Mantan ketua umum Nahdlatul Ulama (NU), Kiai Haji Ahmad Hasyim Muzadi (kiri). (Foto: dok.satuharapan.com/Dedy Istanto)

BEIRUT, SATUHARAPAN.COM – Anggota Dewan Pertimbangan Presiden (Watimpres) KH Hasyim Muzadi mengatakan bahwa Indonesia adalah salah satu negara yang dapat menjaga harmoni dalam keragaman yang dimilikinya.

Menurut mantan Ketua Umum PBNU ini, hal itu tidak terlepas dari visi ahlussunah wal jamaah atau yang biasa disebut aswaja.

“Indonesia dapat menyelenggarakan harmoni lintas agama karena pada umumnya bervisi ahlussunah wal jamaah yang memang konstruksi visionernya menghasilkan sikap moderat, baik sesama Muslim maupun terhadap non-Muslim," kata KH Hasyim Muzadi saat menjadi pembicara pada seminar tentang Islam dan Nasionalisme Menuju Persatuan Bangsa yang diselenggarakan oleh Dar el-Fatwa Lebanon, Beirut, Kamis (22/7) malam.

Dikatakan KH Hasyim, Indonesia memang bukan negara agama, tapi rakyat Indonesia adalah masyarakat yang beragama, baik agama besar dunia seperti Islam, Kristen, Katolik, Buddha, dan Hindu, maupun kepercayaan lokal (local belief) dan kearifan lokal (local wisdom). Indonesia adalah negara bangsa yang berdasarkan Pancasila.

Hubungan agama dan negara serasi, karena Pancasila merupakan satu-satunya ideologi untuk semua organisasi agama di Indonesia tanpa mengurangi keyakinan dan keimanan masing-masing agama.

 Dengan demikian, kata Kiai Hasyim, tidak ada problem berarti antara hubungan gerakan agama dengan kepentingan nasional Indonesia.

Meski demikian, lanjut Kiai Hasyim tidak menutup mata dengan masuknya eksponen-eksponen dari luar negeri yang membawa visi agama yang tidak selaras dengan mainstream ahlussunah wal jamaah dalam beberapa tahun terakhir, utamanya pasca peristiwa 11 September di Amerika. Mereka membawa sistem politik dari negara asalnya sekaligus membawa rasa kebencian terhadap Barat yang melakukan perang dengan terorisme. Maka terjadilah bibit-bibit konflik di kalangan umat Islam sendiri.

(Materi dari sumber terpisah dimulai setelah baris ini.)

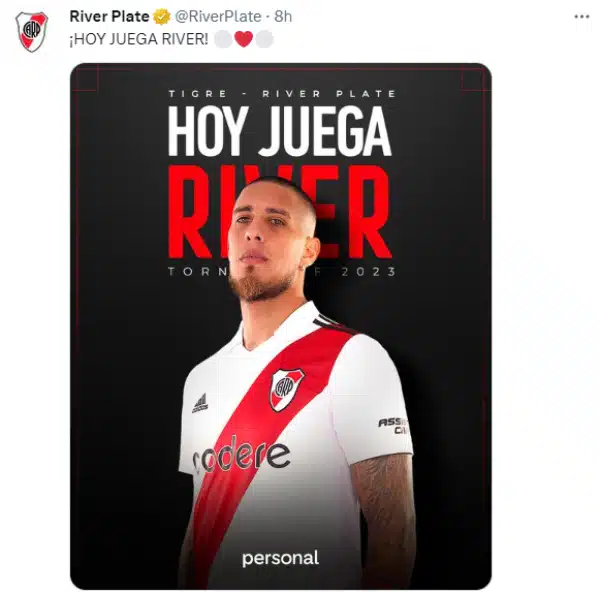600x593 pixels.
Task: Click the Adidas logo on the jersey
Action: coord(200,403)
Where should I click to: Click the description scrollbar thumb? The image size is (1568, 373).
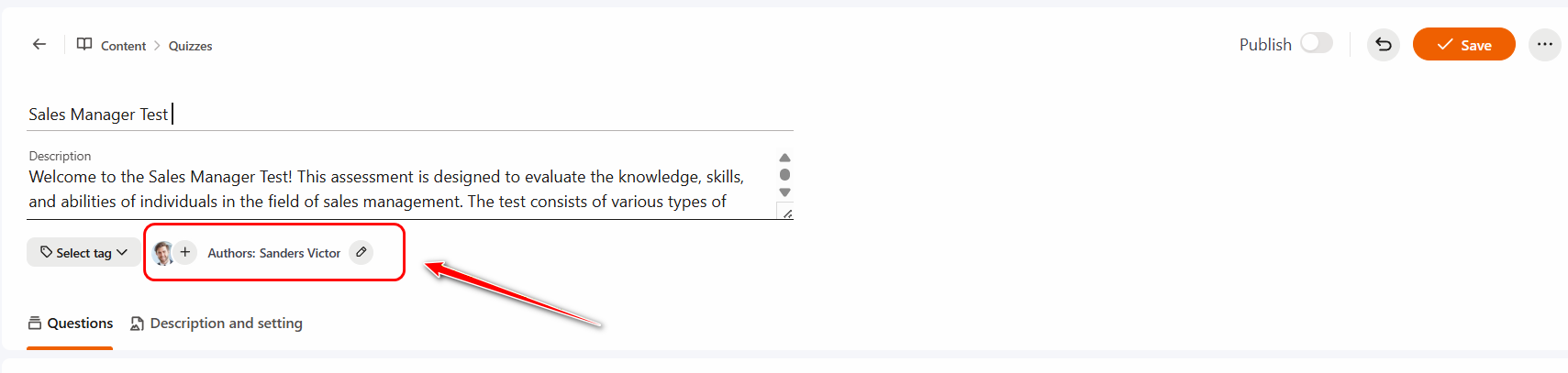pyautogui.click(x=784, y=174)
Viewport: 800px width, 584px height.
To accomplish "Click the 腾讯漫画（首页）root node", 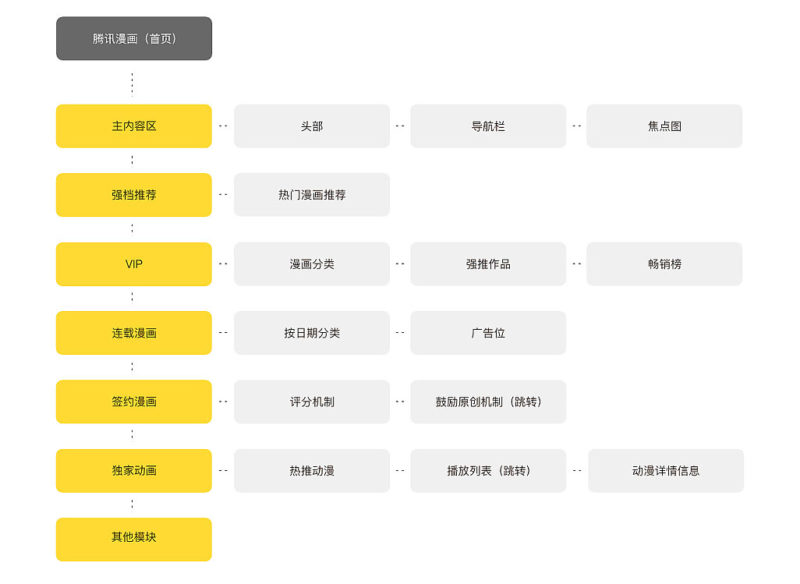I will pyautogui.click(x=134, y=38).
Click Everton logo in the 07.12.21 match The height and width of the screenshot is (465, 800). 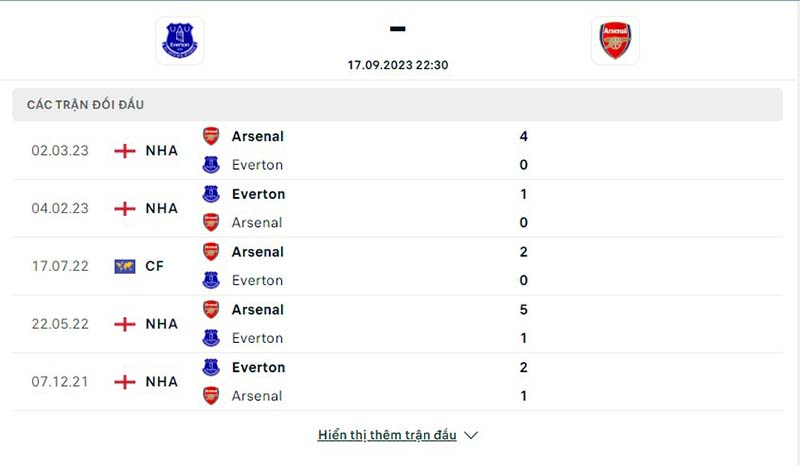point(211,367)
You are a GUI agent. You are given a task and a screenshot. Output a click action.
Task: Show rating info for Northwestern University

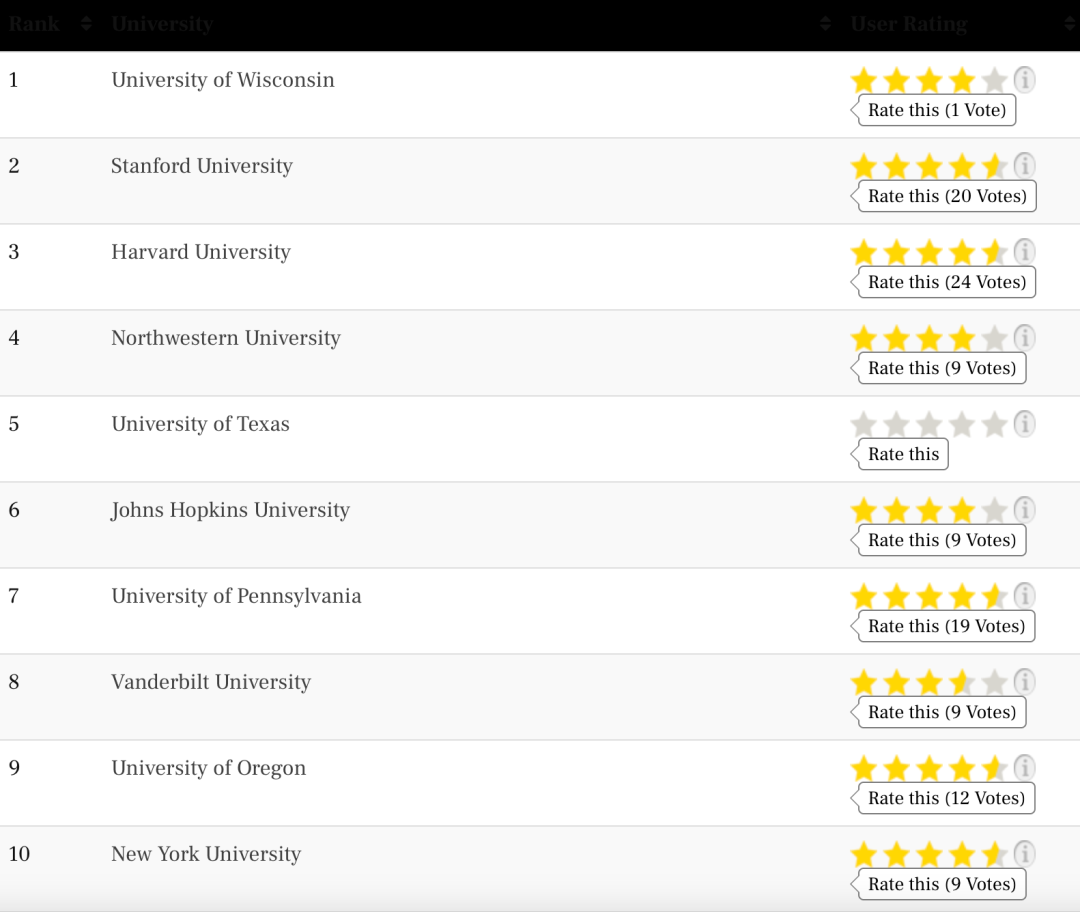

Gerakan pendatang yang garis keras ini, kata Kiai Hasyim, dengan sendirinya menumbuhkan jarak antara Islam dengan non-Muslim dan melahirkan bibit konflik internal Islam dan tindakan-tindakan intoleransi kepada non-Muslim.

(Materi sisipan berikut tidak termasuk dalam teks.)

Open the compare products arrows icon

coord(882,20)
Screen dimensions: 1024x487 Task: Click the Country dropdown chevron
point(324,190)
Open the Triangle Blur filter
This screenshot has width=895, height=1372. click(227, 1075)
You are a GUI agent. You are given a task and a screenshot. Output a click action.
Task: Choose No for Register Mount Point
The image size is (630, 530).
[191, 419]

Menurut Kiai Hasyim, konflik dan intoleransi lintas agama harus diselesaikan dengan meluruskan visi dan porsi agama serta penciptaan harmoni dalam konteks nasional.

Upaya yang perlu dilakukan antara lain,penguatan terhadap visi moderat kaum Muslimin serta menciptakan imunitas dari penetrasi pemikiran-pemikiran radikal.

"Ini diperlukan orientasi dari ulama-ulama moderat yang tersebar dengan orientasi dan informasi yang cukup tentang bahaya radikalisme, terorisme, dan intoleransi," kata dia seperti dikutip dari kemenag.go.id.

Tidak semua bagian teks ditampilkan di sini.